The last time China launched such a shakeup, the charge was led by Zhu: Some 60,000 firms were closed and 40 million workers let go, according to government data. It remains to be seen whether today’s leaders will stomach such change given that the reform blueprint released Sunday still centers around state control.
“In the 1990s under Zhu Rongji, there was a clear vision that the state sector had to be radically downsized and focused on a relatively small number of truly strategic sectors; everything else could be let go,” said Arthur Kroeber, founding partner and managing director at Gavekal Dragonomics, a research firm. “Today, there is no apparent belief that the state has to give up anything.”
While it’s not known what Zhu said when his advice was sought, it’s clear his influence continues to loom large in Xi’s administration. Officials who worked under him are now in key positions: People’s Bank of China Governor Zhou Xiaochuan was a deputy governor from 1996 to 1998 and Finance Minister Lou Jiwei was a vice minister from 1998 to 2007.
The Beidaihe meetings date back to the era of Mao Zedong. There, incumbent leaders discuss among themselves and with former senior officials the most pressing issues facing the party and nation.
Under the new plans, the government aims to sell shares of some state-owned enterprises and consolidate others. Authorities want to reform unproductive “zombie enterprises” while encouraging a “blending” between state-owned capital and private investments, government agencies overseeing the plan said in statements Monday.
By overhauling bloated and debt-ridden companies, China hopes to remove a brake on growth in the world’s second-largest economy, which is set to expand this year at its slowest pace in 25 years. Underscoring the drag, the value added by SOEs declined in August from a year earlier for the first time since 2008, according to data compiled by Bloomberg.
State-owned firms in China do everything from running power plants and tourism kiosks to building spacecraft and trading silk. SOEs accounted for 40 percent of industrial assets and 18 percent of urban employment in 2013, down from 69 percent and 51 percent in 1998, according to Bloomberg Intelligence.

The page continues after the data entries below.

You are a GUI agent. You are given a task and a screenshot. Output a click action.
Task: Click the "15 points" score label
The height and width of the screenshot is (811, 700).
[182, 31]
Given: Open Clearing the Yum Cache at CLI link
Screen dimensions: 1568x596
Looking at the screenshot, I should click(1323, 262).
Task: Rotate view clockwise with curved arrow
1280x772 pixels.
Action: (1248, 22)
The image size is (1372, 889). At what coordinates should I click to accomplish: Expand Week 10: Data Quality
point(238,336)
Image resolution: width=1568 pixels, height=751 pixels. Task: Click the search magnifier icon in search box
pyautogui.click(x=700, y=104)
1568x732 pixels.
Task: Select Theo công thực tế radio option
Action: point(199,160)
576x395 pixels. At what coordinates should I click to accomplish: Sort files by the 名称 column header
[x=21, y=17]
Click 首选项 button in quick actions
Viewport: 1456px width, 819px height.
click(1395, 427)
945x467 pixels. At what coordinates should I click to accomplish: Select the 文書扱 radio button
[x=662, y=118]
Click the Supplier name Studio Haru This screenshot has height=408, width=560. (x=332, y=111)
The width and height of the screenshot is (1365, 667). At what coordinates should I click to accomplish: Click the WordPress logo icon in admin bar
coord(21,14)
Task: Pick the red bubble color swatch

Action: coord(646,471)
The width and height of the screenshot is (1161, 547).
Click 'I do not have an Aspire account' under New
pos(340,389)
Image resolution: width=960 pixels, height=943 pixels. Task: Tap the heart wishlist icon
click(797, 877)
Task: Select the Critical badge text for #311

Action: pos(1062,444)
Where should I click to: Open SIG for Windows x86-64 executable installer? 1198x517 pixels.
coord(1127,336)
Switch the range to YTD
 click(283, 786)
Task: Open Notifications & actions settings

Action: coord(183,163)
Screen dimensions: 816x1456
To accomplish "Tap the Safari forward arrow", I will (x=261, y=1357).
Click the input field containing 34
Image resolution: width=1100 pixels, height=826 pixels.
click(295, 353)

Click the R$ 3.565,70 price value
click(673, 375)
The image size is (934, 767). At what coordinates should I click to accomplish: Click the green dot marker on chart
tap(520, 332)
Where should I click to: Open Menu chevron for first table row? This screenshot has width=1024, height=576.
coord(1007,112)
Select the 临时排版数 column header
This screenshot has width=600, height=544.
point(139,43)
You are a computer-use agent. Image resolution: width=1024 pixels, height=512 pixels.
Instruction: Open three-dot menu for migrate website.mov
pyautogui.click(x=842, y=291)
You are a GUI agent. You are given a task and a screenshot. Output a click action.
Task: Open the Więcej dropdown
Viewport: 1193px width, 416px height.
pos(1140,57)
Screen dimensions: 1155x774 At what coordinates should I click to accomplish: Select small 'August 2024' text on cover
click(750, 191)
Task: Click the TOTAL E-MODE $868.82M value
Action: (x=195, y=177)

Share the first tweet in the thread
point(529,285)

The latest round of SOE reform could be a “game-changer” for the economy as the government is repositioned as a capital investor rather than operator of state businesses, Australia & New Zealand Banking Group Ltd. economists wrote in a report this month.
“By encouraging private sector participation and allowing market force to play a decisive role in resource allocation, the reform will unlock a massive amount of economic value,” the economists wrote. While they expect more mergers, acquisitions and privatizations, they said it will be a “gradual process.”
A reform panel led by Xi approved guidelines yesterday to encourage and regulate private investment in SOEs, the official Xinhua News Agency said. The rules were intended to make state companies more competitive and transparent.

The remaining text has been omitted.